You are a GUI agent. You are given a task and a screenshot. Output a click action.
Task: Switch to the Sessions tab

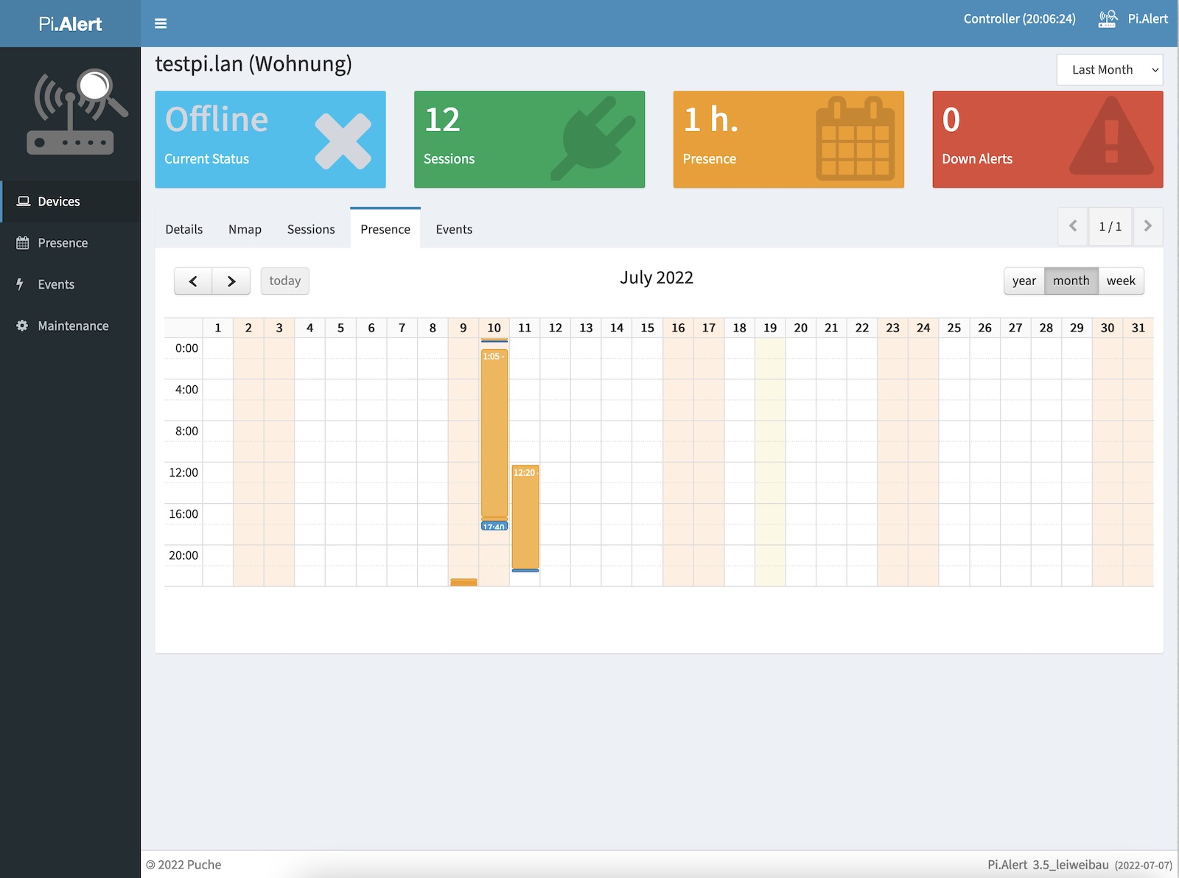(x=310, y=229)
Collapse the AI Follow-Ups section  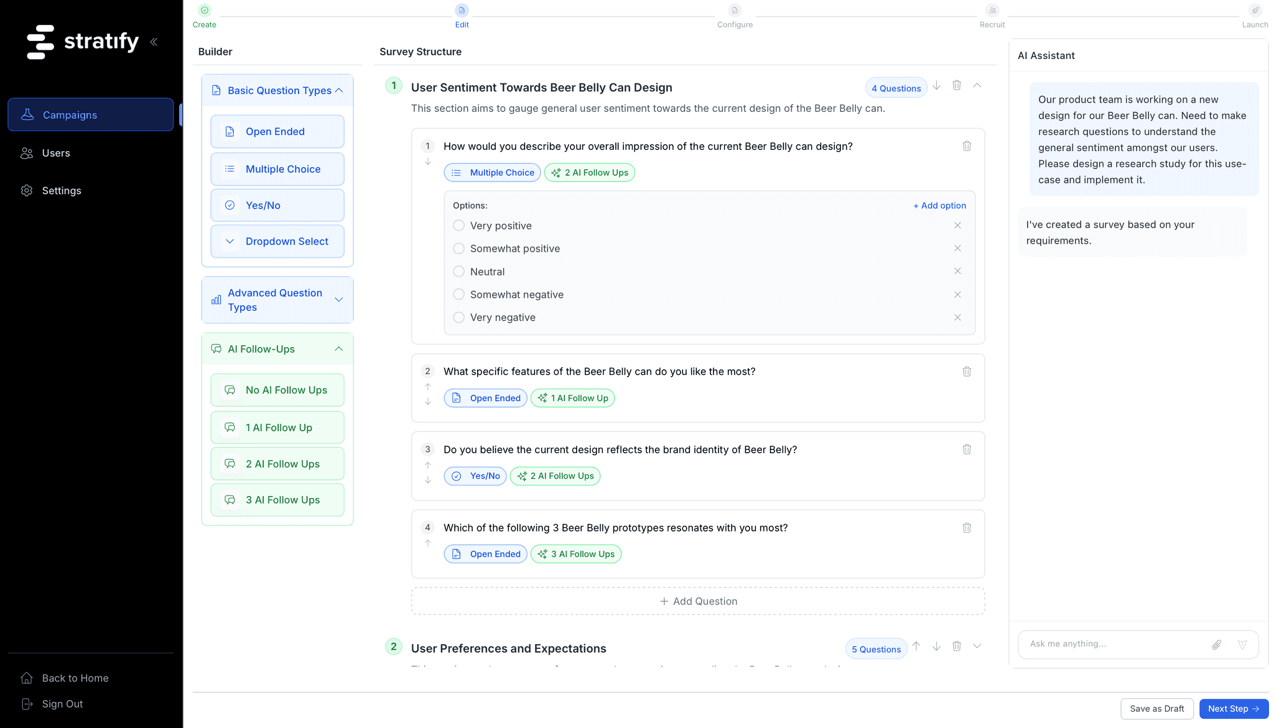(x=339, y=349)
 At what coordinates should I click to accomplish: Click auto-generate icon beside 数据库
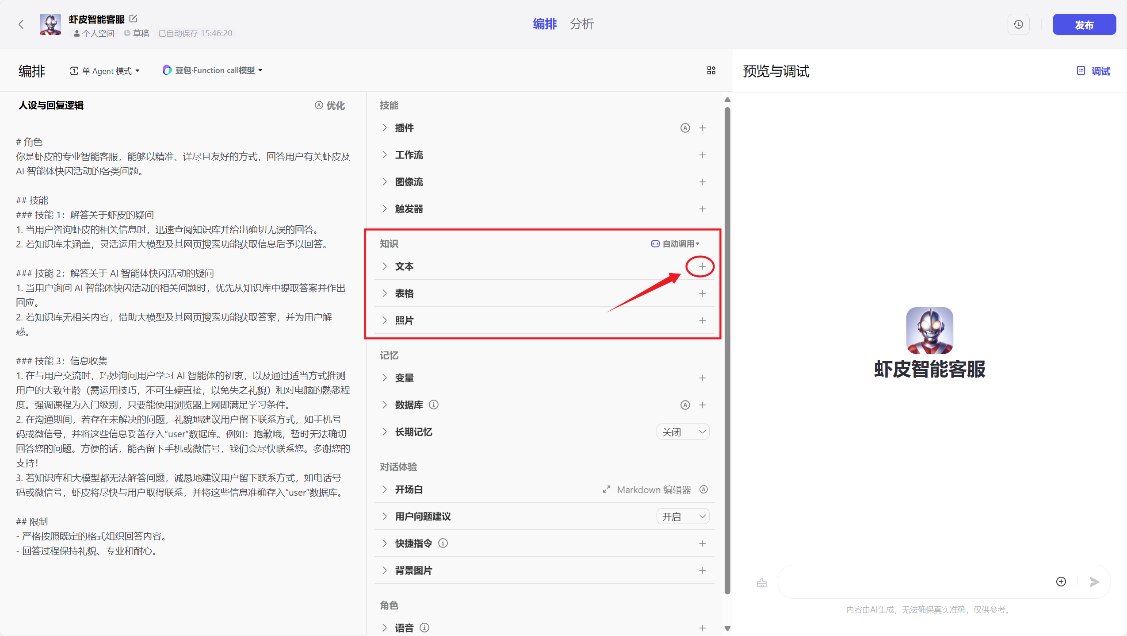685,405
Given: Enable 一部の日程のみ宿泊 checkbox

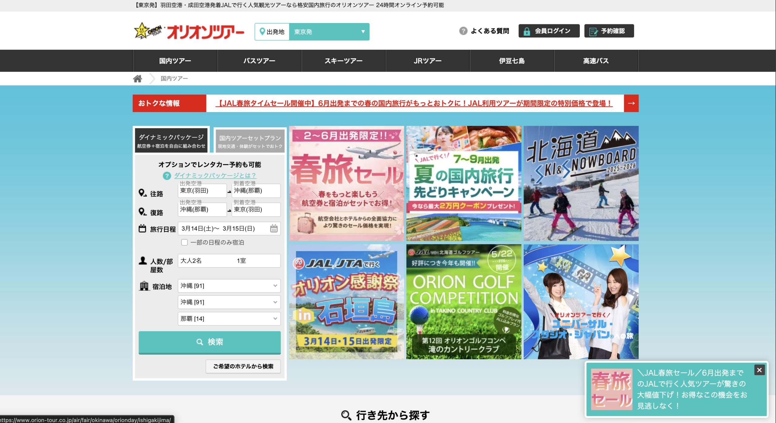Looking at the screenshot, I should pyautogui.click(x=184, y=242).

» About this exercise
Everything from the line that contains "At what coordinates" to the final line of the data is to be duplicated exactly, both ends included, except the pictures.

» Expected output
 At what coordinates should I click to accomplish: Click auto-generate icon beside 数据库
685,405
Given: Enable 一部の日程のみ宿泊 checkbox

Looking at the screenshot, I should pyautogui.click(x=184, y=242).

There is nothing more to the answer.